* Begin EXCERPT TO READ *

On a warm summer afternoon, the central Seoul neighborhood of Itaewon was buzzing with the chaotic energy of an international city. Neon storefront lights flashed across the sidewalks, mixing with the Korean pop music that wafted from the local shops. Yellow taxis whizzed past the herds of tourists on the streets. And deep inside the bowels of an underground restaurant, a tattooed, unusually muscular Korean man, who goes by the name D, was rushing to prep dinner service.
He hollered in English to his line cook, “Look, it’s nothing but cilantro. It’s not even like pico de gallo. It’s like cilantro de gallo.” Then he rushed over to stir maize for Mexican tamales, a recipe he learned from his abuelita, or Mexican grandmother.

* End EXCERPT TO READ *
* Begin STORED RECORDS *

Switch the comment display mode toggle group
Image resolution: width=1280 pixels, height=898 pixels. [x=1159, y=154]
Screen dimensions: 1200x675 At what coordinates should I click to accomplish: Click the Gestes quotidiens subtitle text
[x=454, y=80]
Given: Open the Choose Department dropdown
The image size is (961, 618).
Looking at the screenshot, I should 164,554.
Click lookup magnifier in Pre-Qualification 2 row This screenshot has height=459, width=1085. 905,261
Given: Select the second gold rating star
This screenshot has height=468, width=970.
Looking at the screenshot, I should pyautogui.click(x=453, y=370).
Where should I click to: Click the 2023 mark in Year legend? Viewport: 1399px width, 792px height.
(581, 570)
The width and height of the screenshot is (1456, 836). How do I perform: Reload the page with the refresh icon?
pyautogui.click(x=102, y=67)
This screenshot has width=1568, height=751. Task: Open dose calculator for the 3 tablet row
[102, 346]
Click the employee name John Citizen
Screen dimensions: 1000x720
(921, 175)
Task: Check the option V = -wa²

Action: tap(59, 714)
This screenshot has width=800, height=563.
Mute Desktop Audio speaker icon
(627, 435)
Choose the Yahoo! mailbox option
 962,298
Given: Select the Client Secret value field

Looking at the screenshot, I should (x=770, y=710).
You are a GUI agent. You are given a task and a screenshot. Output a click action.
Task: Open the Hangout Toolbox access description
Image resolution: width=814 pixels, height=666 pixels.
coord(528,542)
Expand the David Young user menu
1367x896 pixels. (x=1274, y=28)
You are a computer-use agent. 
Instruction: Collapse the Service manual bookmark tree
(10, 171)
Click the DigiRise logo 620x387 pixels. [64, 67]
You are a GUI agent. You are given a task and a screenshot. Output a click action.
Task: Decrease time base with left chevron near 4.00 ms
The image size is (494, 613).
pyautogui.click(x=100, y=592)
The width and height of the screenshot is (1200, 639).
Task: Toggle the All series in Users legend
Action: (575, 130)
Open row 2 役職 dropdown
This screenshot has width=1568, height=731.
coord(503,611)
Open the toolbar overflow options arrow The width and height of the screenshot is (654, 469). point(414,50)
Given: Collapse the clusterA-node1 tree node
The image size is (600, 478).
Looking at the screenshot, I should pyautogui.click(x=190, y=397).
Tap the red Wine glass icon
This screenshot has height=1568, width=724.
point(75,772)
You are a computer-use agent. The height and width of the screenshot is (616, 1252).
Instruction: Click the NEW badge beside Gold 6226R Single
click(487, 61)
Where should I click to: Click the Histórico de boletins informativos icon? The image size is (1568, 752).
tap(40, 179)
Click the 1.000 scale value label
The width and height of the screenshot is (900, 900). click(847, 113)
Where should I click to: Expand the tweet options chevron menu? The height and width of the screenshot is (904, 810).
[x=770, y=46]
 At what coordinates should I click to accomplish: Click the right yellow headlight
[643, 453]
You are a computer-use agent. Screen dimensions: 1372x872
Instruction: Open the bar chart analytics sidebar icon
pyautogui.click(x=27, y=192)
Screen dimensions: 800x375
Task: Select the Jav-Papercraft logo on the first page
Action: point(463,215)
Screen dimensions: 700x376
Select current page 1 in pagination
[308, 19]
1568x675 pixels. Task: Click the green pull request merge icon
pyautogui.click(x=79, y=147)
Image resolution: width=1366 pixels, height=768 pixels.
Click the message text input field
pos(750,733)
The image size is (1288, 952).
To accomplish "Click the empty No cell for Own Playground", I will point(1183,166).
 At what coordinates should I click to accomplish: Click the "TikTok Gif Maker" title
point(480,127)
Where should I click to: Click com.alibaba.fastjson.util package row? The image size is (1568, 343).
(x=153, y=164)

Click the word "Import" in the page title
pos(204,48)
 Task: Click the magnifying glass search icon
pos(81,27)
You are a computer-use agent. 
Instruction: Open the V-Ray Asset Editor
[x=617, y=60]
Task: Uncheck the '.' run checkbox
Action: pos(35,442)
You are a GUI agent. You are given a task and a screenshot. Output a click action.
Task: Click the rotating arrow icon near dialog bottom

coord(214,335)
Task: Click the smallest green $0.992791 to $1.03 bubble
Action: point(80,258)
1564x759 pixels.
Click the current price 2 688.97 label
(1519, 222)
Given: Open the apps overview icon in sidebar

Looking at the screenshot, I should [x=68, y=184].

* End STORED RECORDS *

• [THE TASKS]
**1)** List the sights and sounds that the text about the Itaewon chef describes in the neighborhood above ground, before it moves into the underground restaurant.
**2)** Carry on the text about the Itaewon chef with a further paragraph that picks up right after the sentence about the tamales recipe from his abuelita.
The records can be set aside, since nothing here depends on them.

• [SOLVED PROBLEMS]
**1)**
- Neon storefront lights flashing across the sidewalks
- Korean pop music wafting from the local shops
- Yellow taxis whizzing past
- Herds of tourists on the streets

**2)**
Fusion cuisine may be trendy these days, but D’s path to cooking Mexican food in Korea wasn’t the result of culinary passion. He was born in Korea and orphaned at a young age. In 1979, when D was 5 years old, an American woman named Cheryl Markson, who ran the now-defunct Friends of Children of Various Nations adoption agency, found him. (FCVN closed in 2007 after the state of Colorado investigated the agency for fraud.) Markson brought him to the United States to be placed for adoption with a family living in the Portland, Oregon, area.
But that Portland family handed him back to Markson, and by the time he was a teenager, Markson had moved D to several different homes—family, foster, and group. His only fond memory from childhood was the time he lived at a foster home in East Los Angeles, where he spent hours in the kitchen beside the woman he still describes as his abuelita, learning her recipes. As the family matriarch, D’s grandmother was the closest he’d ever had to a family member.
“My grandmother protected me and gave me a home,” he told me when we met in the tiny, one-room apartment he shares with his Korean wife and creamsicle-colored cat.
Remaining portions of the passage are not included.